▸ Problem set:
1) In the TrainingEngine documentation, what does the early_stopping_patience parameter control, and what happens at its default value?
2) Write what comes next in the TrainingEngine documentation, picking up after the last parameter entry.

▸ Excerpted passage:
>>

Skip to main content

Overview

The engine module provides the TrainingEngine class that handles the complete training lifecycle including training loops, validation, metrics computation, learning rate scheduling, early stopping, and progress callbacks.

Classes

TrainingEngine

Manages the full training loop with comprehensive metrics tracking and control flow.
class TrainingEngine:
    def __init__(
        self,
        model: nn.Module,
        train_loader: DataLoader,
        val_loader: DataLoader,
        optimizer: torch.optim.Optimizer,
        criterion: nn.Module,
        device: torch.device,
        scheduler: torch.optim.lr_scheduler.LRScheduler | None = None,
        early_stopping_patience: int = 0,
        checkpoint_callback: Callable | None = None,
        batch_callback: Callable[[int, int, dict], None] | None = None,
    )
model
nn.Module
required
PyTorch model to train
train_loader
DataLoader
required
DataLoader for training data
val_loader
DataLoader
required
DataLoader for validation data
optimizer
torch.optim.Optimizer
required
Optimizer for updating model parameters
criterion
nn.Module
required
Loss function (e.g., CrossEntropyLoss, FocalLoss)
device
torch.device
required
Device to run training on (cuda, mps, or cpu)
scheduler
torch.optim.lr_scheduler.LRScheduler
default:"None"
Optional learning rate scheduler
early_stopping_patience
int
default:"0"
Number of epochs without improvement before stopping (0 = disabled)
checkpoint_callback
Callable
default:"None"
Optional callback function called after each epoch: callback(epoch, metrics, is_best)
batch_callback
Callable
default:"None"
Optional callback function called every 10 batches: callback(batch_idx, total_batches, metrics)

<<

▸ Provided information:
>>

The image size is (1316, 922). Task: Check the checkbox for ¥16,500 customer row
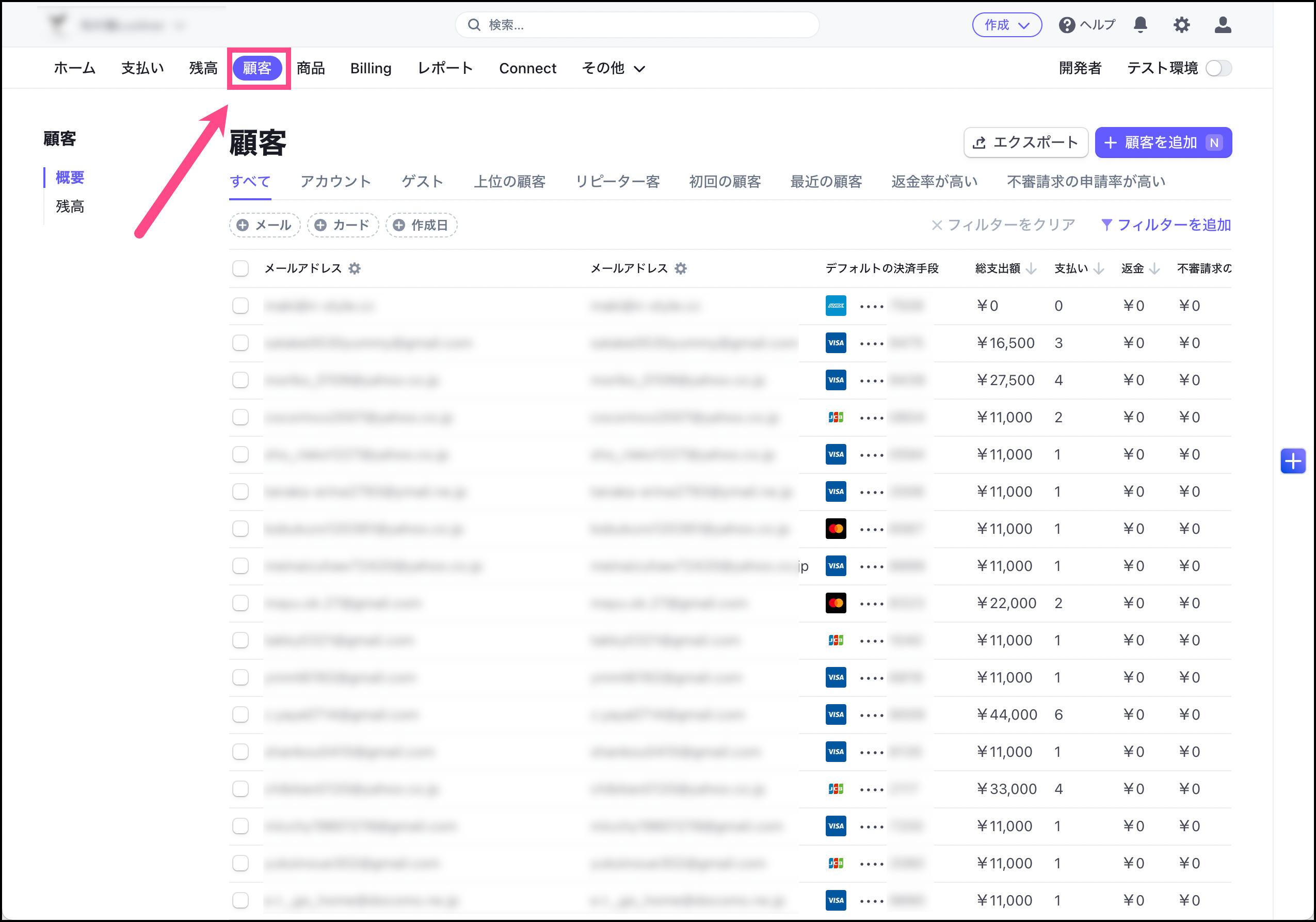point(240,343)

<<
>>

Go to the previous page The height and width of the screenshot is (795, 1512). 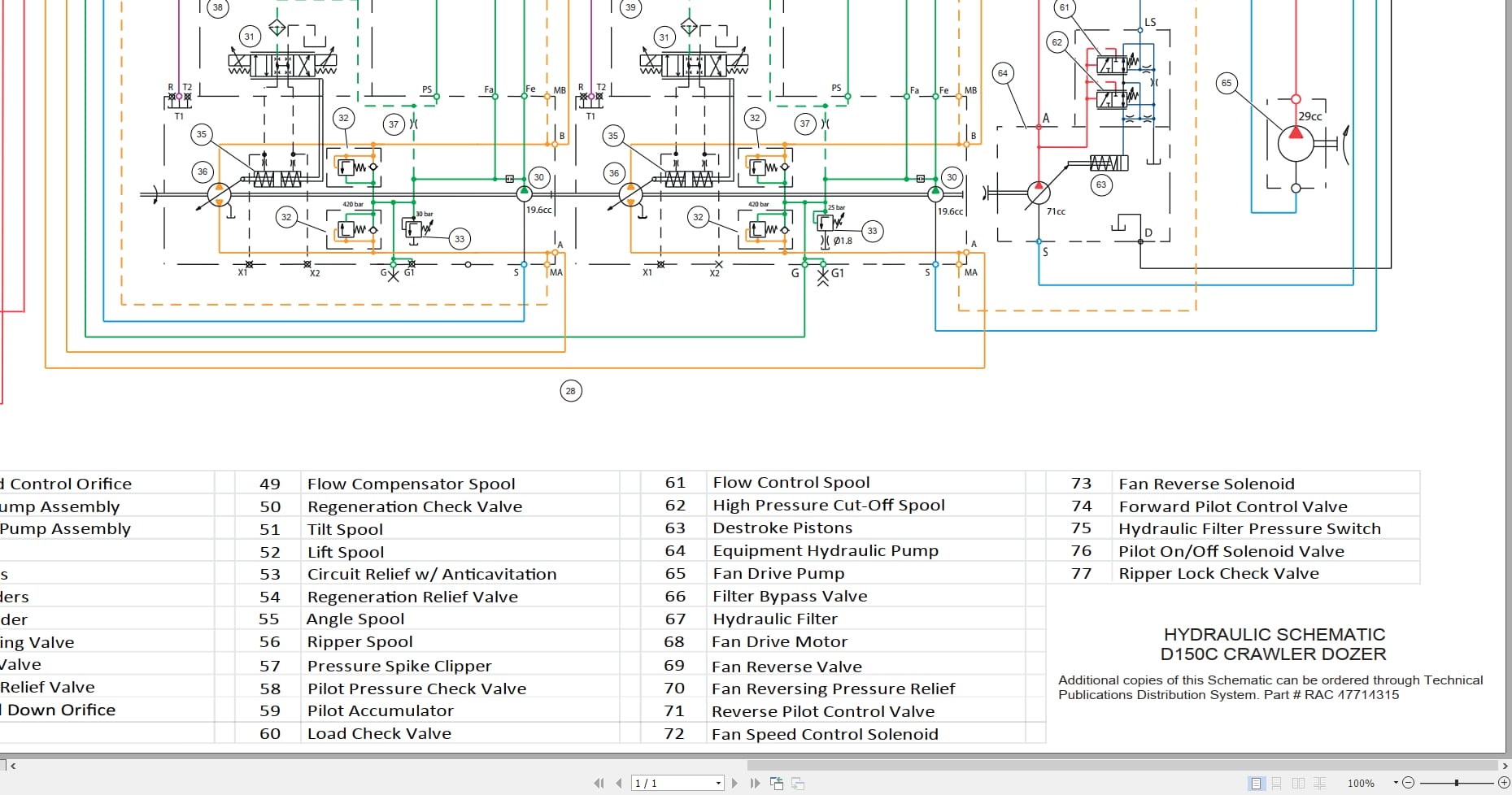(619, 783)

<<

▸ Answer set:
1) It sets how many epochs training can go without improvement before it stops. Its default is 0, which disables early stopping.

2)
Attributes

Training State
  • current_epoch (int): Current epoch number
  • best_val_loss (float): Best validation loss achieved
  • best_epoch (int): Epoch with best validation loss
  • epochs_without_improvement (int): Counter for early stopping
  • should_stop (bool): Flag to signal training stop
  • is_paused (bool): Flag indicating if training is paused
History
  • history (dict): Contains lists of metrics for each epoch:
    • train_loss: Training loss per epoch
    • train_acc: Training accuracy per epoch
    • train_precision: Training precision (macro) per epoch
    • train_recall: Training recall (macro) per epoch
    • train_f1: Training F1 score (macro) per epoch
    • val_loss: Validation loss per epoch
    • val_acc: Validation accuracy per epoch
    • val_precision: Validation precision (macro) per epoch
    • val_recall: Validation recall (macro) per epoch
    • val_f1: Validation F1 score (macro) per epoch
    • lr: Learning rate per epoch

Methods

train_epoch

Trains the model for one epoch.
def train_epoch(self) -> dict
Returns: Dictionary with training metrics:
  • train_loss: Average training loss
  • train_acc: Training accuracy
  • train_precision: Macro-averaged precision
  • train_recall: Macro-averaged recall
  • train_f1: Macro-averaged F1 score
Behavior:
  • Sets model to training mode
  • Iterates through training batches
  • Performs forward pass, backward pass, and optimizer step
  • Calls batch_callback every 10 batches if provided
  • Checks for should_stop flag to allow early termination
  • Computes comprehensive metrics using scikit-learn

validate

Evaluates the model on the validation set.
@torch.no_grad()
def validate(self) -> dict
Returns: Dictionary with validation metrics:
  • val_loss: Average validation loss
  • val_acc: Validation accuracy
  • val_precision: Macro-averaged precision
  • val_recall: Macro-averaged recall
  • val_f1: Macro-averaged F1 score
Behavior:
  • Sets model to evaluation mode
  • Disables gradient computation
  • Iterates through validation batches
  • Computes comprehensive metrics using scikit-learn

fit

Runs the complete training loop for the specified number of epochs.
def fit(
    self,
    epochs: int,
    update_callback: Callable[[int, dict], None] | None = None,
) -> dict
epochs
int
required
Number of epochs to train
update_callback
Callable
default:"None"
Optional callback called after each epoch with (epoch, metrics)
Returns: Dictionary with final training results:
  • final_epoch: Last completed epoch
  • best_epoch: Epoch with best validation loss
  • best_val_loss: Best validation loss achieved
  • duration: Training duration as formatted string (e.g., “5m 23s”)
  • history: Complete training history
Training Loop:
  1. Train for one epoch → train_epoch()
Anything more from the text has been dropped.